Corollary 5 (Representational Convergence): Under "minimality" assumptions (no redundant internal states), any two agents achieving low regret on the same task distribution must possess internal representations that are invertibly isomorphic (structurally identical up to relabeling).

4. Key Results

Quantitative Bounds: The paper provides explicit error bounds. For example, the error in recovering the transition kernel scales with the average regret ( $\bar{\delta}$ ) and the inverse of the goal depth ( $n$ ).
Stochasticity is Compatible: Unlike previous "Good Regulator" theorems that often assumed deterministic or worst-case settings, these results hold for stochastic policies, aligning with modern deep learning practices.
Partial Observability Solved: The work resolves the open question of whether belief-like memory is necessary (not just sufficient) for competence in POMDPs.
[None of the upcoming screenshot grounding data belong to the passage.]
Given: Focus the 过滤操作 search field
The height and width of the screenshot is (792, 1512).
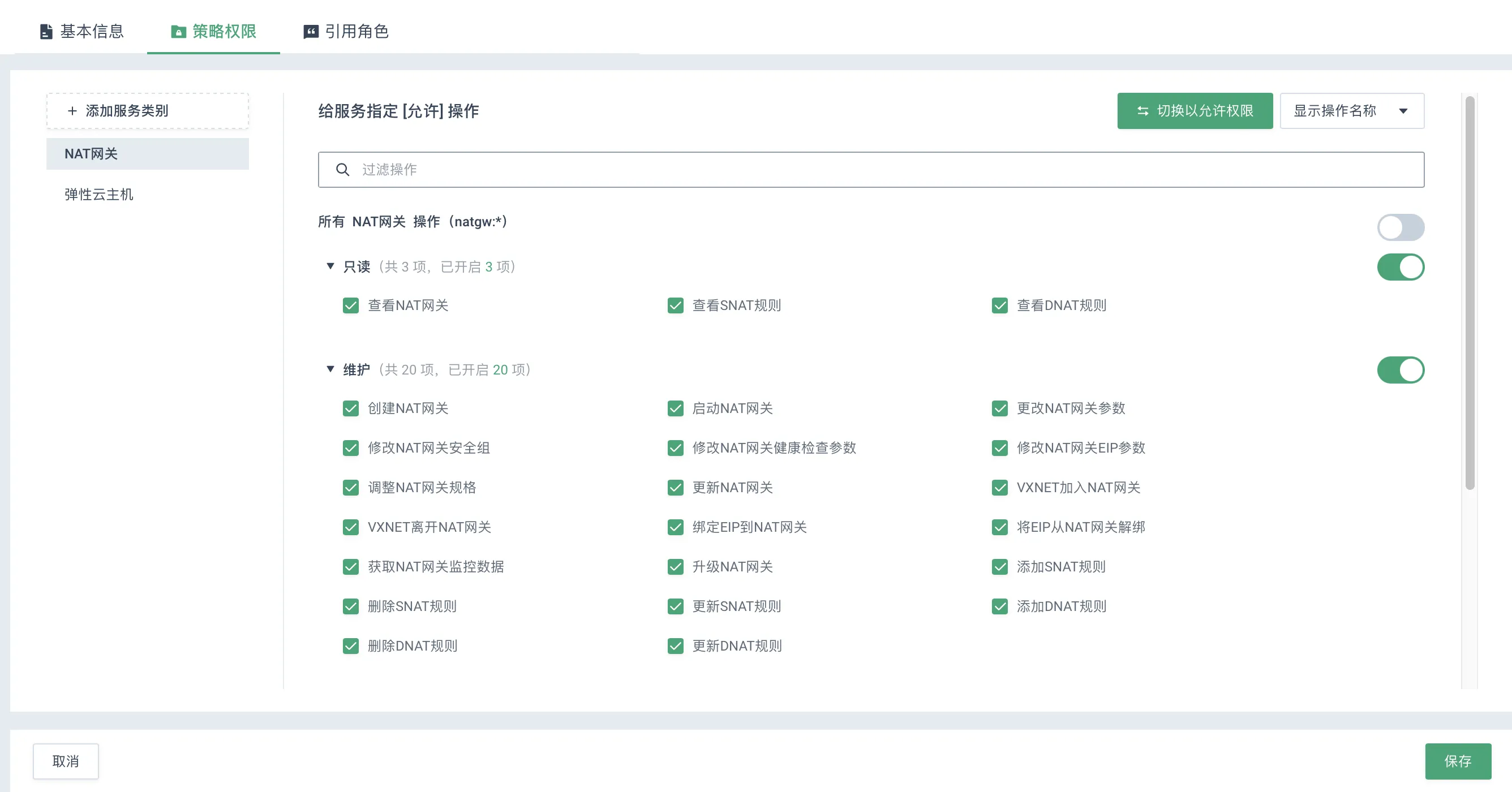Looking at the screenshot, I should pyautogui.click(x=880, y=170).
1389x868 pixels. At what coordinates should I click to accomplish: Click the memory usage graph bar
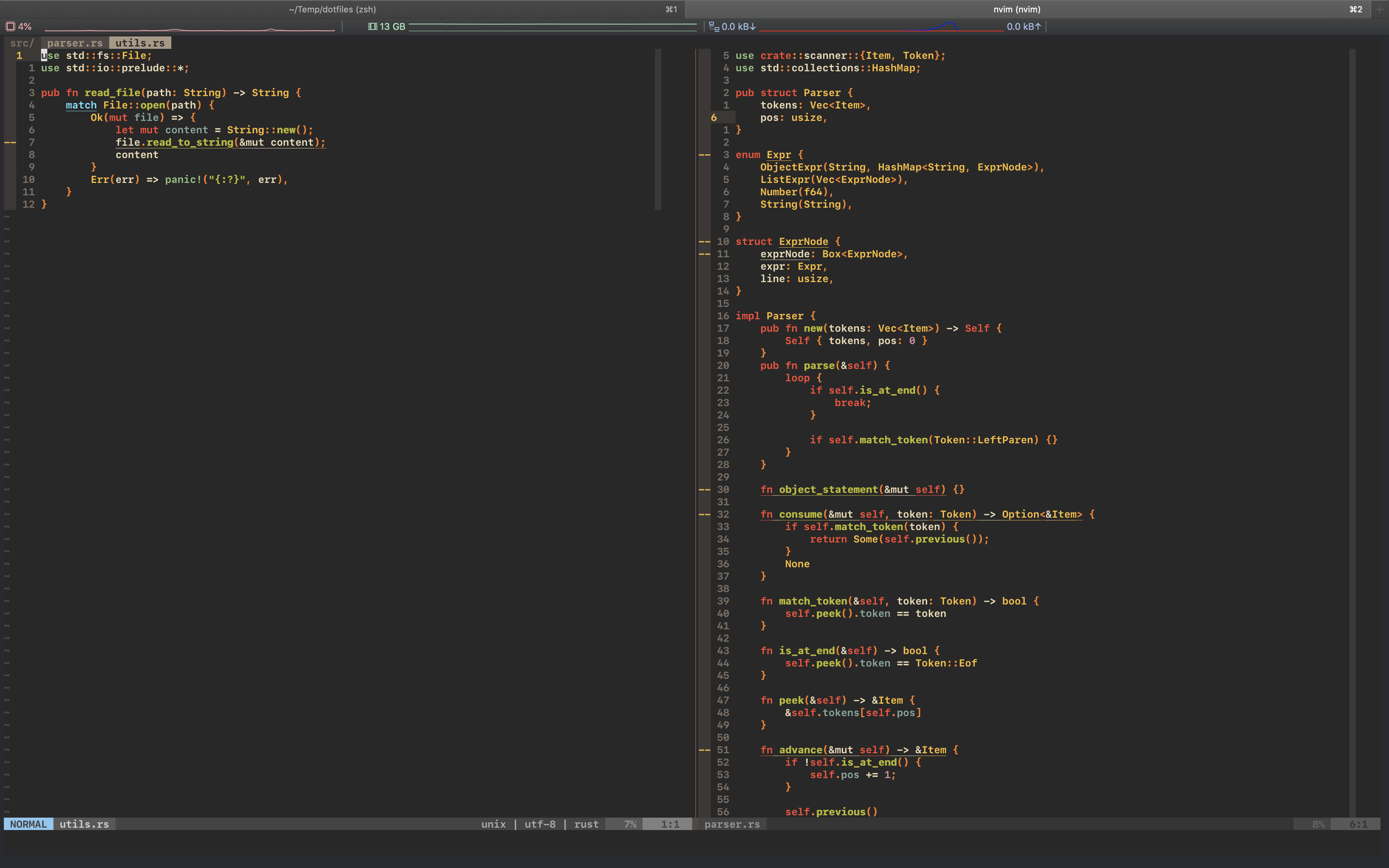pyautogui.click(x=552, y=26)

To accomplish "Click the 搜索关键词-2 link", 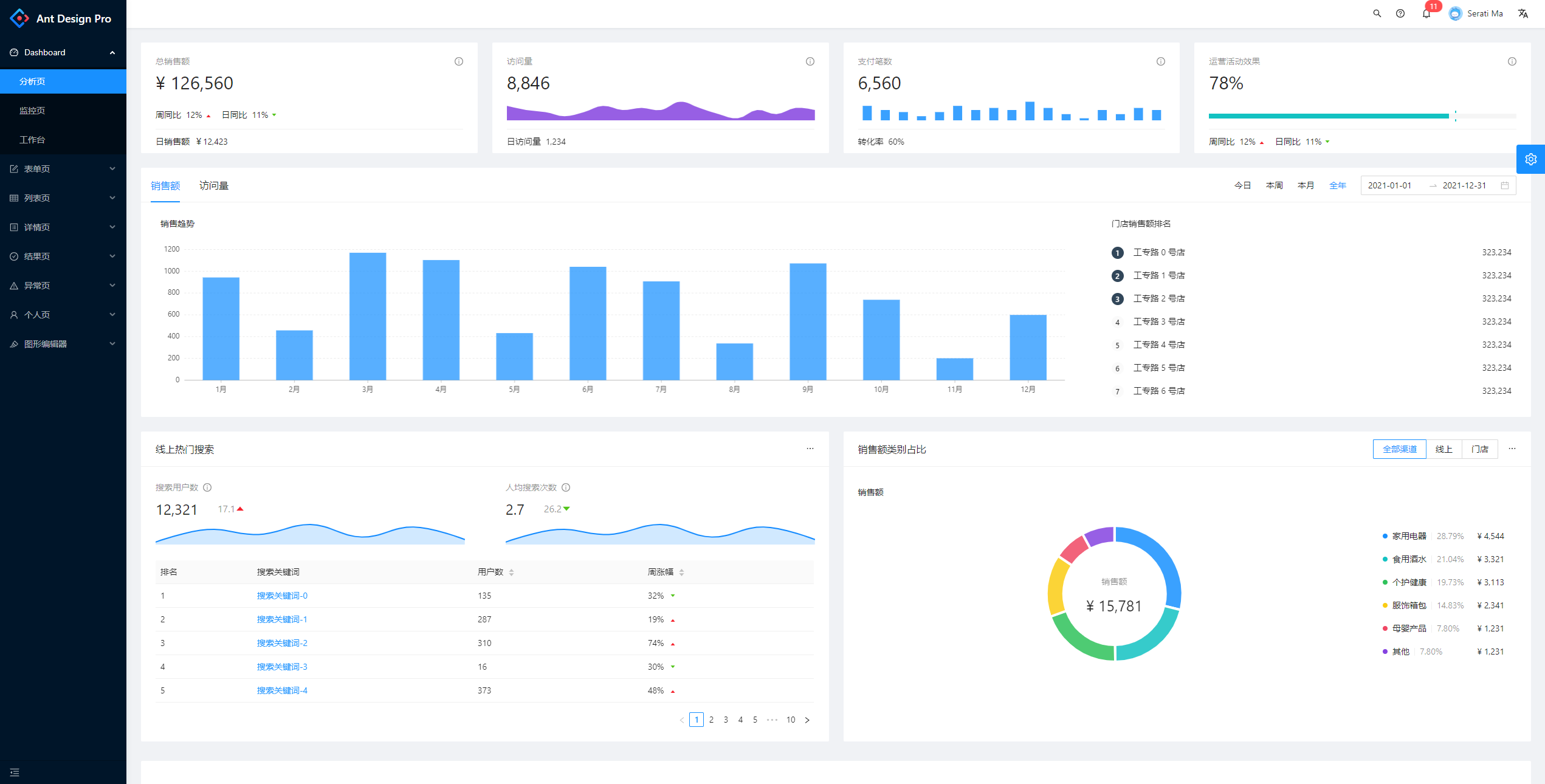I will pos(282,643).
The answer is yes: without a memory that distinguishes predictive futures, low regret is impossible.
Causality Hierarchy: The results clarify that competence recovers Level 2 (interventional) causality but generally fails to recover Level 3 (counterfactual) causality without explicit structural priors.

5. Significance and Implications

Theoretical Bridge: The paper bridges the gap between competence (performance guarantees) and structure (internal organization). It suggests that "world models" and "memory" are not just architectural choices but mathematical necessities for robust agents.
NeuroAI and Representation Learning: The findings support the "Platonic Representation Hypothesis" and the "Contravariance Principle." They suggest that diverse agents (biological or artificial) trained on sufficiently rich, uncertainty-sensitive tasks will converge on similar internal representational structures (modularity, predictive states, regime tracking).
AI Safety and Interpretability: As AI systems become more capable, they will naturally develop these specific internal regularities (global integration, modularity, belief states). Understanding these "structural signatures" is crucial for interpreting and auditing advanced agentic systems.
Limitations of Current Theory: The work highlights that simple myopic control (Level 1) does not require world models, but multi-step coordination (Level 2) forces them. It also clarifies the boundary between what can be learned from behavior (interventions) vs. what requires explicit structural knowledge (counterfactuals).

In summary, Nayebi's work provides a rigorous mathematical foundation for the intuition that robust generalization under uncertainty selects for predictive internal structure, transforming world modeling from a heuristic design choice into a derived necessity.